▸ Exercise
The entries that follow need to be retyped verbatim.

Segment Start: Material supplied

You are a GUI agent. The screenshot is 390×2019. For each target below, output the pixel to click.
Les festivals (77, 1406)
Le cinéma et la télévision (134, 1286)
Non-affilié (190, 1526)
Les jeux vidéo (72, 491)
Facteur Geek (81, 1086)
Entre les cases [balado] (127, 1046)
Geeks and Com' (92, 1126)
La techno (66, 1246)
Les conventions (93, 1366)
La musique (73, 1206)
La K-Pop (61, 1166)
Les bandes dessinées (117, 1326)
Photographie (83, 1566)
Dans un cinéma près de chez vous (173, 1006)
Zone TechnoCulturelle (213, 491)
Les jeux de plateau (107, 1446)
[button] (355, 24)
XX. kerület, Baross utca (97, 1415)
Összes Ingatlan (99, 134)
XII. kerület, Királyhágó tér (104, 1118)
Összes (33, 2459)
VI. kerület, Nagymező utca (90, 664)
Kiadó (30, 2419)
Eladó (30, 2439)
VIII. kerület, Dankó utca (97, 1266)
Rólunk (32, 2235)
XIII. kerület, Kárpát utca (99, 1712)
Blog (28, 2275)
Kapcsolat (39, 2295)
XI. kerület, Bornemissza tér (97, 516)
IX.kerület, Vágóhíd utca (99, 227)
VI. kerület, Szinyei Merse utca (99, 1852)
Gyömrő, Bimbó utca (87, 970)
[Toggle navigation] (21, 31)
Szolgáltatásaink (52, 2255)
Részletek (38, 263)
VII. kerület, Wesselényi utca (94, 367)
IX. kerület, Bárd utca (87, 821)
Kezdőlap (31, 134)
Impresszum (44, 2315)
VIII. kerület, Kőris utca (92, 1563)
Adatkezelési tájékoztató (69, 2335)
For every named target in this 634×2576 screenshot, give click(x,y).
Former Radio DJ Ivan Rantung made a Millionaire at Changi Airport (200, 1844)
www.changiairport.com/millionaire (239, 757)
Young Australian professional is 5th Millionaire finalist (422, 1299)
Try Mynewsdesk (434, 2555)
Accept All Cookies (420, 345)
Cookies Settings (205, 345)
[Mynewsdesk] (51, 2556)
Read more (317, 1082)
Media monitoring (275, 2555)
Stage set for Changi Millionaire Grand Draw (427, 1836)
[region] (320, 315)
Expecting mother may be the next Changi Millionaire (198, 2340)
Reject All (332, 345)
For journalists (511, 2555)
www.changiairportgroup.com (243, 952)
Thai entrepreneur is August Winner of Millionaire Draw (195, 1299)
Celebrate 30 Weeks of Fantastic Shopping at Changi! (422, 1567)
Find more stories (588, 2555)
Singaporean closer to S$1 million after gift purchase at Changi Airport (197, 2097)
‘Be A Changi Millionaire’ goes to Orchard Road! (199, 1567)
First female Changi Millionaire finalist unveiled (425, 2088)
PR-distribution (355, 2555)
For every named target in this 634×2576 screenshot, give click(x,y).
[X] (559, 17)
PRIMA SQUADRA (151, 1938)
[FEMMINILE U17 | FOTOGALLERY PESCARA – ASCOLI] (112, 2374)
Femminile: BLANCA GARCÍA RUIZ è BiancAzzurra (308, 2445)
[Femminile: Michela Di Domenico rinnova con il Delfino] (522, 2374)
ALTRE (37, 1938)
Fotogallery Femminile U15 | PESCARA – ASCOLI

Segment End: Material supplied

▸ Solution for this task
You are a GUI agent. The screenshot is 390×2019. For each target below, output the pixel to click.
Les festivals (77, 1406)
Le cinéma et la télévision (134, 1286)
Non-affilié (190, 1526)
Les jeux vidéo (72, 491)
Facteur Geek (81, 1086)
Entre les cases [balado] (127, 1046)
Geeks and Com' (92, 1126)
La techno (66, 1246)
Les conventions (93, 1366)
La musique (73, 1206)
La K-Pop (61, 1166)
Les bandes dessinées (117, 1326)
Photographie (83, 1566)
Dans un cinéma près de chez vous (173, 1006)
Zone TechnoCulturelle (213, 491)
Les jeux de plateau (107, 1446)
[button] (355, 24)
XX. kerület, Baross utca (97, 1415)
Összes Ingatlan (99, 134)
XII. kerület, Királyhágó tér (104, 1118)
Összes (33, 2459)
VI. kerület, Nagymező utca (90, 664)
Kiadó (30, 2419)
Eladó (30, 2439)
VIII. kerület, Dankó utca (97, 1266)
Rólunk (32, 2235)
XIII. kerület, Kárpát utca (99, 1712)
Blog (28, 2275)
Kapcsolat (39, 2295)
XI. kerület, Bornemissza tér (97, 516)
IX.kerület, Vágóhíd utca (99, 227)
VI. kerület, Szinyei Merse utca (99, 1852)
Gyömrő, Bimbó utca (87, 970)
[Toggle navigation] (21, 31)
Szolgáltatásaink (52, 2255)
Részletek (38, 263)
VII. kerület, Wesselényi utca (94, 367)
IX. kerület, Bárd utca (87, 821)
Kezdőlap (31, 134)
Impresszum (44, 2315)
VIII. kerület, Kőris utca (92, 1563)
Adatkezelési tájékoztató (69, 2335)
For every named target in this 634×2576 screenshot, give click(x,y).
Former Radio DJ Ivan Rantung made a Millionaire at Changi Airport (200, 1844)
www.changiairport.com/millionaire (239, 757)
Young Australian professional is 5th Millionaire finalist (422, 1299)
Try Mynewsdesk (434, 2555)
Accept All Cookies (420, 345)
Cookies Settings (205, 345)
[Mynewsdesk] (51, 2556)
Read more (317, 1082)
Media monitoring (275, 2555)
Stage set for Changi Millionaire Grand Draw (427, 1836)
[region] (320, 315)
Expecting mother may be the next Changi Millionaire (198, 2340)
Reject All (332, 345)
For journalists (511, 2555)
www.changiairportgroup.com (243, 952)
Thai entrepreneur is August Winner of Millionaire Draw (195, 1299)
Celebrate 30 Weeks of Fantastic Shopping at Changi! (422, 1567)
Find more stories (588, 2555)
Singaporean closer to S$1 million after gift purchase at Changi Airport (197, 2097)
‘Be A Changi Millionaire’ goes to Orchard Road! (199, 1567)
First female Changi Millionaire finalist unveiled (425, 2088)
PR-distribution (355, 2555)
For every named target in this 634×2576 screenshot, give click(x,y).
[X] (559, 17)
PRIMA SQUADRA (151, 1938)
[FEMMINILE U17 | FOTOGALLERY PESCARA – ASCOLI] (112, 2374)
Femminile: BLANCA GARCÍA RUIZ è BiancAzzurra (308, 2445)
[Femminile: Michela Di Domenico rinnova con il Delfino] (522, 2374)
ALTRE (37, 1938)
Fotogallery Femminile U15 | PESCARA – ASCOLI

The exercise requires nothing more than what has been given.